Louise Bird's business, Outsourced Personnel, is thriving in the current labour market. Photo / Paul Brooks

Just a glance around the situations vacant – mostly online, these days – indicates there are job vacancies a-plenty, more than there have been in a long time. And not just upper echelon jobs, the work being advertised is right across the spectrum, with skills required from cerebral to labouring.

Louise Bird, recruitment consultant and principal owner of Outsourced Personnel, says this is mostly a good thing.
"It's a tight labour market right now, and that's partly to do with our immigration settings. We've got no talent coming in from offshore: that's having an impact. Also, businesses are really robust, and they're doing well; they need to 'on board' staff, and that's where I come in," she says. "There are different factors affecting things.
"The economy is also in a really good space, as you can see from the latest stats.
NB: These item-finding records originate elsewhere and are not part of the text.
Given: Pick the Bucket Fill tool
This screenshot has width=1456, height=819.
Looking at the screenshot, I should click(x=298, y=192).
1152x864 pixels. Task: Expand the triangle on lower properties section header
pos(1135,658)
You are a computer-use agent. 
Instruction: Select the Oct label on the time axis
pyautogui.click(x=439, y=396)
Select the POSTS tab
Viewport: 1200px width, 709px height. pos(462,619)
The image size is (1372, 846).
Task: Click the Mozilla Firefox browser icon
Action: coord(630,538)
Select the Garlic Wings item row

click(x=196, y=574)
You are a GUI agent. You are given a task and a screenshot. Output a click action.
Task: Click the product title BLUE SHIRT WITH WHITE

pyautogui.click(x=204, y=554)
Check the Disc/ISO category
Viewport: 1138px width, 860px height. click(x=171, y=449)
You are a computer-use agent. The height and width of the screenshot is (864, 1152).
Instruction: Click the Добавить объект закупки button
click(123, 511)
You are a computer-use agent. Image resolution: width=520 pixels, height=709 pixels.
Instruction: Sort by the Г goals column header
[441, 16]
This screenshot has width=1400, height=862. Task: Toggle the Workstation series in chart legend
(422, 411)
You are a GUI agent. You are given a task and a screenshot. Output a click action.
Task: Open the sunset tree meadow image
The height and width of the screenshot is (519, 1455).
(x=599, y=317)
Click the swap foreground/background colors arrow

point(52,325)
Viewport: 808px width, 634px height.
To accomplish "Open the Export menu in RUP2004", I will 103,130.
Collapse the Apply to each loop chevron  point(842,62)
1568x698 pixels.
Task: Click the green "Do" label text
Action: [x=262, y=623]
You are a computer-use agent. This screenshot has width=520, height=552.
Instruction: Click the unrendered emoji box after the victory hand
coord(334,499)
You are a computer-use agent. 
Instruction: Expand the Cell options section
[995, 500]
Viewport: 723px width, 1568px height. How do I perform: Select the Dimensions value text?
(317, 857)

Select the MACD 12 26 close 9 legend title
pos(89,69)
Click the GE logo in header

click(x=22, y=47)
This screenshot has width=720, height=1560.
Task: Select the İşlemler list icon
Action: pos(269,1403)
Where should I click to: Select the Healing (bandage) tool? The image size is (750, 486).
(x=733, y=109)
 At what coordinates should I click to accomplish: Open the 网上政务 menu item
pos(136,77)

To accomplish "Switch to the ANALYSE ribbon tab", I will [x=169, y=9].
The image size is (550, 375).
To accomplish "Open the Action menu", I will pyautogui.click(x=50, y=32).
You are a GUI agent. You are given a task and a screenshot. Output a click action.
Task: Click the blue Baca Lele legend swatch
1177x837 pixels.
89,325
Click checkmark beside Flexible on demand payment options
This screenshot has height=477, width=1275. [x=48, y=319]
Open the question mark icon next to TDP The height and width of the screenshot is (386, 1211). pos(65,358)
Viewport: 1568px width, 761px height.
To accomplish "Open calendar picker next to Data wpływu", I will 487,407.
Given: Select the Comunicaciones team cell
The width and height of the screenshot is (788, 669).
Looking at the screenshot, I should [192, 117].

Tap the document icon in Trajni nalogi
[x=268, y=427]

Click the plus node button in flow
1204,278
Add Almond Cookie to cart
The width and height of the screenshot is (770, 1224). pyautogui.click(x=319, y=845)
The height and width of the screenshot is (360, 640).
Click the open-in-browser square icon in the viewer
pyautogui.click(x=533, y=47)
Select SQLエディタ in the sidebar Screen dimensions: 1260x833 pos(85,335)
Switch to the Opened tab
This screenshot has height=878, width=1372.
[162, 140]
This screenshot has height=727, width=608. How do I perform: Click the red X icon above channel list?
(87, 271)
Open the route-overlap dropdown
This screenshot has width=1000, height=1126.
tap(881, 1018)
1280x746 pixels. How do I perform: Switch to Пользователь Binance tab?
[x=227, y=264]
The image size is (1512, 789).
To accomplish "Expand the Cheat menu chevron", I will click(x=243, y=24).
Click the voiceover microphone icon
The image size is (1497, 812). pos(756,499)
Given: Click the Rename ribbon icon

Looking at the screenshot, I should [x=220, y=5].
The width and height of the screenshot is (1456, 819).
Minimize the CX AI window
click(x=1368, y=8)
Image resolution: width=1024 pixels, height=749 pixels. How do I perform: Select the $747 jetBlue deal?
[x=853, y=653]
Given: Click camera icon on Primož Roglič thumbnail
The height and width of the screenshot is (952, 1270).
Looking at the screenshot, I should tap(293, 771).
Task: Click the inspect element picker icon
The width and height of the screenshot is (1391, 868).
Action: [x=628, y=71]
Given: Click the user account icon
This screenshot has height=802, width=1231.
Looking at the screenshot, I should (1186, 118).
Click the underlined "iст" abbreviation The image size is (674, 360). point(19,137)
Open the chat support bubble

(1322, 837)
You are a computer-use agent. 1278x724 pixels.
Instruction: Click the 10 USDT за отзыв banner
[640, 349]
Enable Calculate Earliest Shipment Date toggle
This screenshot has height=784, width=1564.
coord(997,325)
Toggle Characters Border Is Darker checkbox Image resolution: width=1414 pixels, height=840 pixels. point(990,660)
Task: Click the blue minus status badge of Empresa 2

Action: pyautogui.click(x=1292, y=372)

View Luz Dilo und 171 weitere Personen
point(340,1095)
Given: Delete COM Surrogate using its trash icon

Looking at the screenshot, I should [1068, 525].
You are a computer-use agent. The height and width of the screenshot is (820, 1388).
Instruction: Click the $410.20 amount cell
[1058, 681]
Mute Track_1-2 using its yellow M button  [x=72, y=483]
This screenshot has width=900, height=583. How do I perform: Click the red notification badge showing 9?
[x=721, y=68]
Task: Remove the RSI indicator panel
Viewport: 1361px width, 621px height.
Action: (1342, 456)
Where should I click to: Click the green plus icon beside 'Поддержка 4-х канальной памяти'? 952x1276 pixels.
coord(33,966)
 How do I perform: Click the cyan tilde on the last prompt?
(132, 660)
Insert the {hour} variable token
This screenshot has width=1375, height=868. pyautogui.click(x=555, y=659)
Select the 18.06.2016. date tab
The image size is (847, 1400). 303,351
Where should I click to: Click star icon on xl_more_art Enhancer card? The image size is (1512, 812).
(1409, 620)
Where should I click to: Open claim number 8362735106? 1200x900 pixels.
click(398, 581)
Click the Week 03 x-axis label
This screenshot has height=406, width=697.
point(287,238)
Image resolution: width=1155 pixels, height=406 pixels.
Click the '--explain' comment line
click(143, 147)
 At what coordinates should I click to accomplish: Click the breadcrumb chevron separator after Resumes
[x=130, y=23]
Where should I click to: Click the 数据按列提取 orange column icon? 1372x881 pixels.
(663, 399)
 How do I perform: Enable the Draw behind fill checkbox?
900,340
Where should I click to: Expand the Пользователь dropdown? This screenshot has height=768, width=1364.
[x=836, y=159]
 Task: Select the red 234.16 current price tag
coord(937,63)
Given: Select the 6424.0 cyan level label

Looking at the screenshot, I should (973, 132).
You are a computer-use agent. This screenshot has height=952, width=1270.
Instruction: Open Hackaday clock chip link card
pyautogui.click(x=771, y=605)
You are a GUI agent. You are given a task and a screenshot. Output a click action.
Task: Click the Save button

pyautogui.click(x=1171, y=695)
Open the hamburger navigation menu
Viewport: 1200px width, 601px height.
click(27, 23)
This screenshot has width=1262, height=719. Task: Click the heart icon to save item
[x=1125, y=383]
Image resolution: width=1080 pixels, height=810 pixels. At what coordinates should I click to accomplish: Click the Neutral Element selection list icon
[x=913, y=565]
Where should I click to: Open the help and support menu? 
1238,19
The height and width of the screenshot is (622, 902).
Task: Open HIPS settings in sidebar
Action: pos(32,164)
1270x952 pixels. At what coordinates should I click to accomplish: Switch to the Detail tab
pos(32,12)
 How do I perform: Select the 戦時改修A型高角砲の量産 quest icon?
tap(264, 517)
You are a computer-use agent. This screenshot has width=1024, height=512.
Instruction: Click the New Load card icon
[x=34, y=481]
All of our top industries are increasing their turnover."

Louise says she's also dealing with things like six-month, fixed-term placements, which are much harder to fill. "People need certainty around mortgages, rising interest rates, inflation, so permanent roles will always be the Holy Grail for anybody." She says while short-term contracts allow flexibility, and they often roll over, you can't guarantee that.

When Louise set up her business it was more of a temping agency, but she found she had to rebrand quickly. "I discovered that the bulk of my work was going to be permanent placements." Now, of course, she can cover both, temping as well as long-term positions.
Some clients are happy to try both to see how they fit, and they use Outsourced Personnel to do so.
Louise keeps her business firmly in the professional sphere, with no desire to drift into the blue-collar market. She says there are agencies that do that and she can steer clients in their direction. AWF is such a blue-collar recruitment agency.
"We work together: I will pass contacts on to them."

But every business, big or small, has an admin function, she says. "Without that ticking over well, nothing ticks over well. It's the vital cog: that's how I see it."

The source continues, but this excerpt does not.